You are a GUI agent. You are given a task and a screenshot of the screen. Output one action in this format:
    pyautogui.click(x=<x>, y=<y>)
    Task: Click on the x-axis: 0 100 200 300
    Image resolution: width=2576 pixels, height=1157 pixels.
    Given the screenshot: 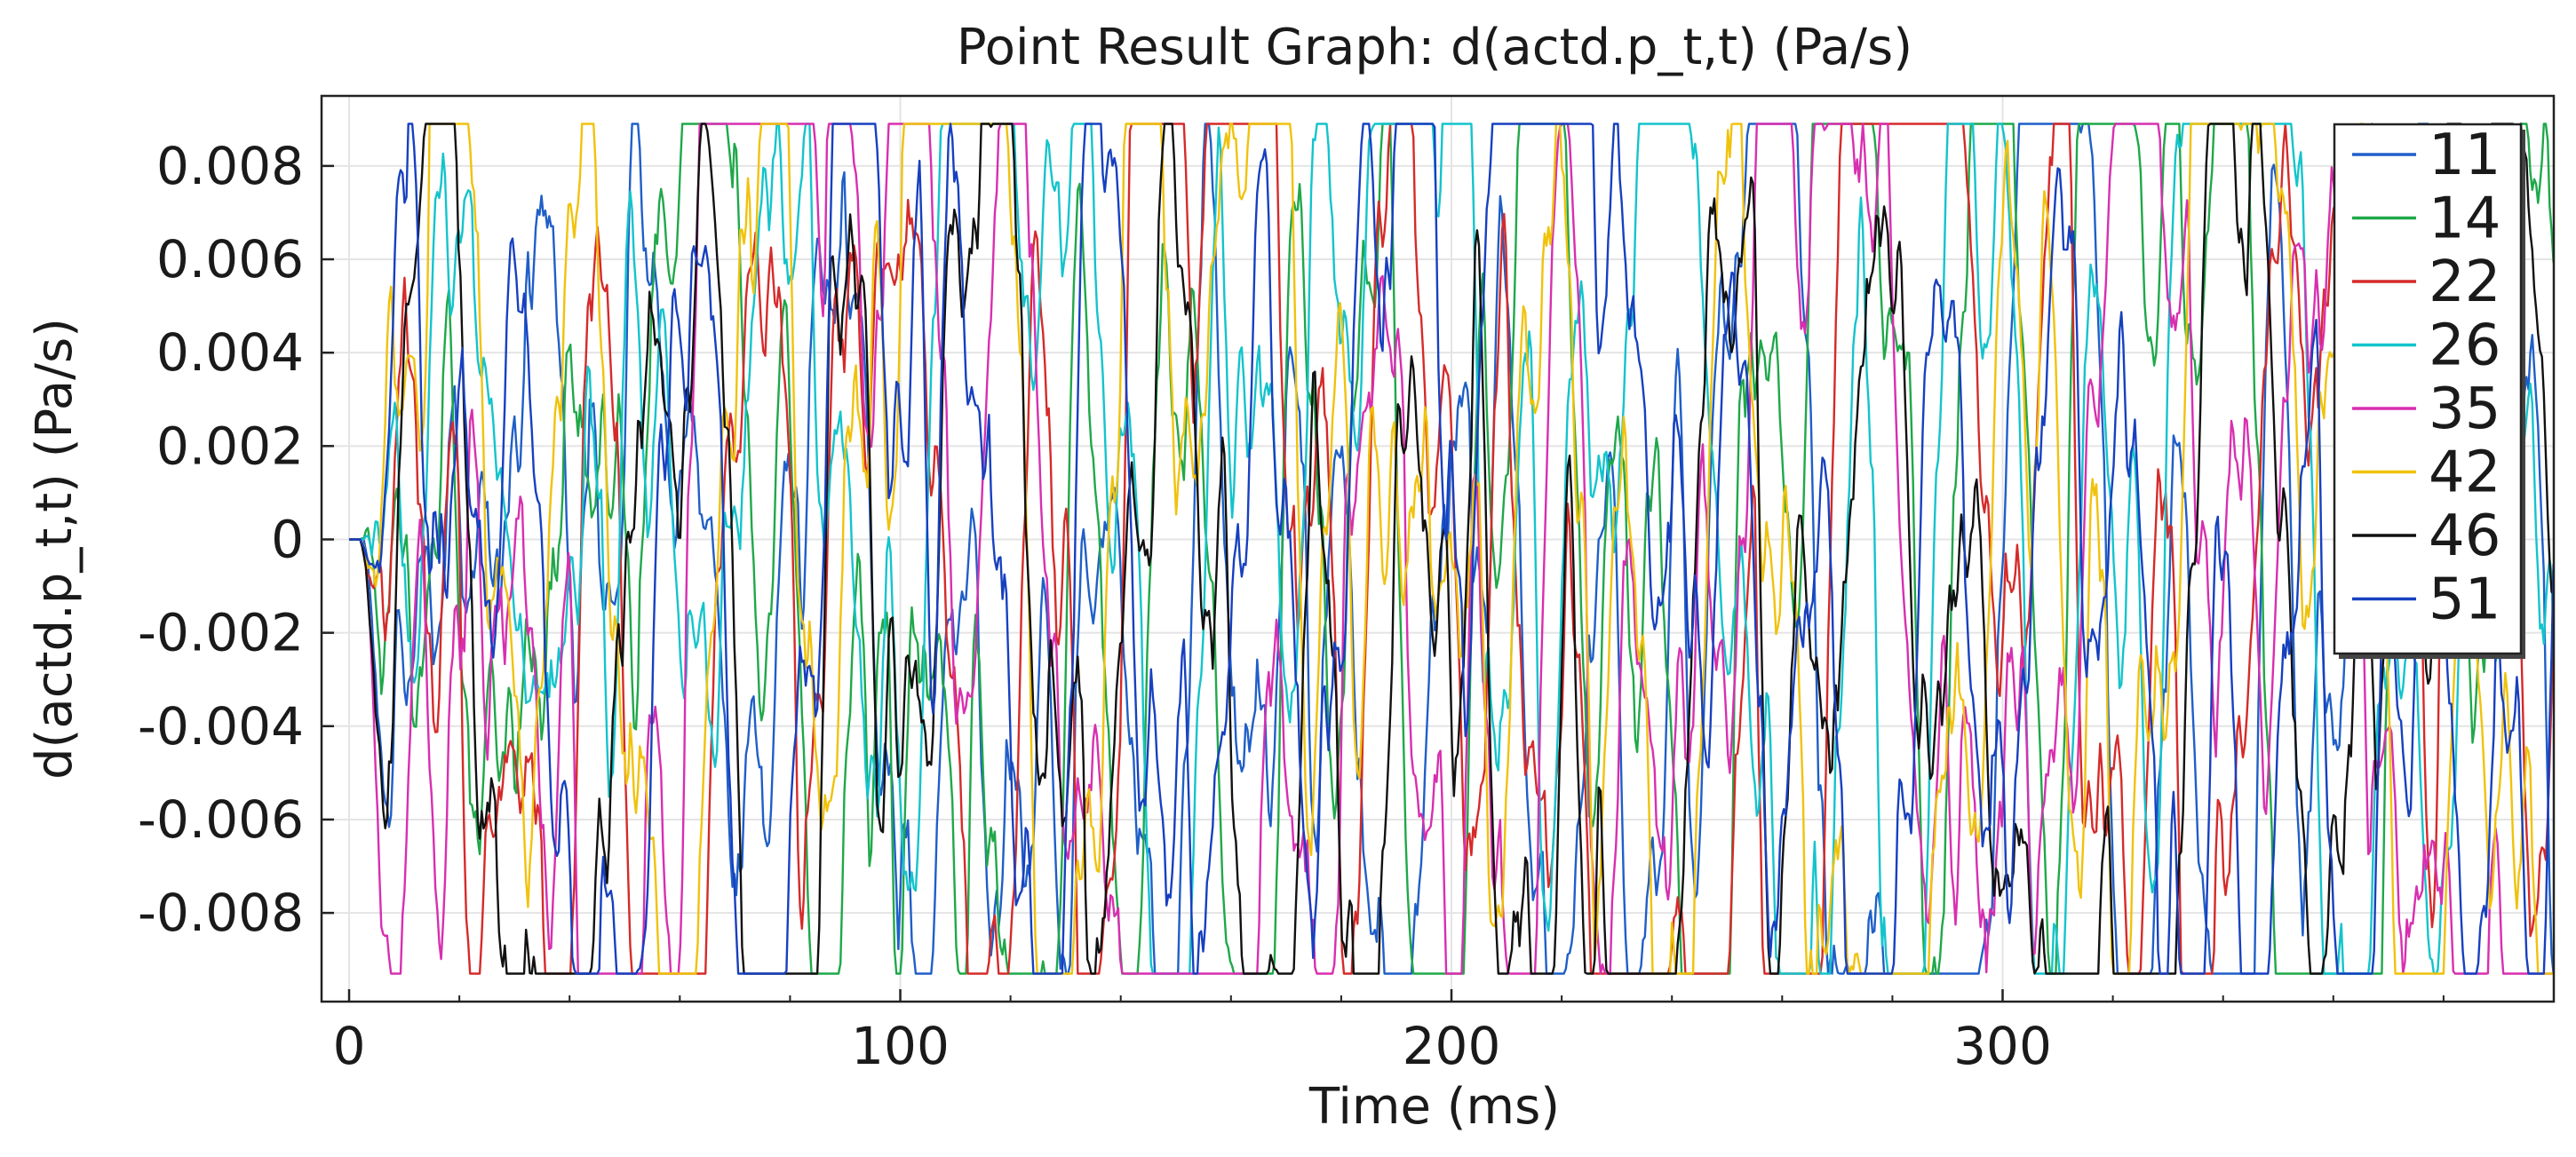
# # # # #
ABOUT THIS TASK: Reproduce the material above word for word, leaving out the picture.

YOUR RESPONSE:
You are a GUI agent. You are given a task and a screenshot of the screen. Output one action in this format:
    pyautogui.click(x=<x>, y=<y>)
    Task: Click on the x-axis: 0 100 200 300
    Image resolution: width=2576 pixels, height=1157 pixels.
    Given the screenshot: 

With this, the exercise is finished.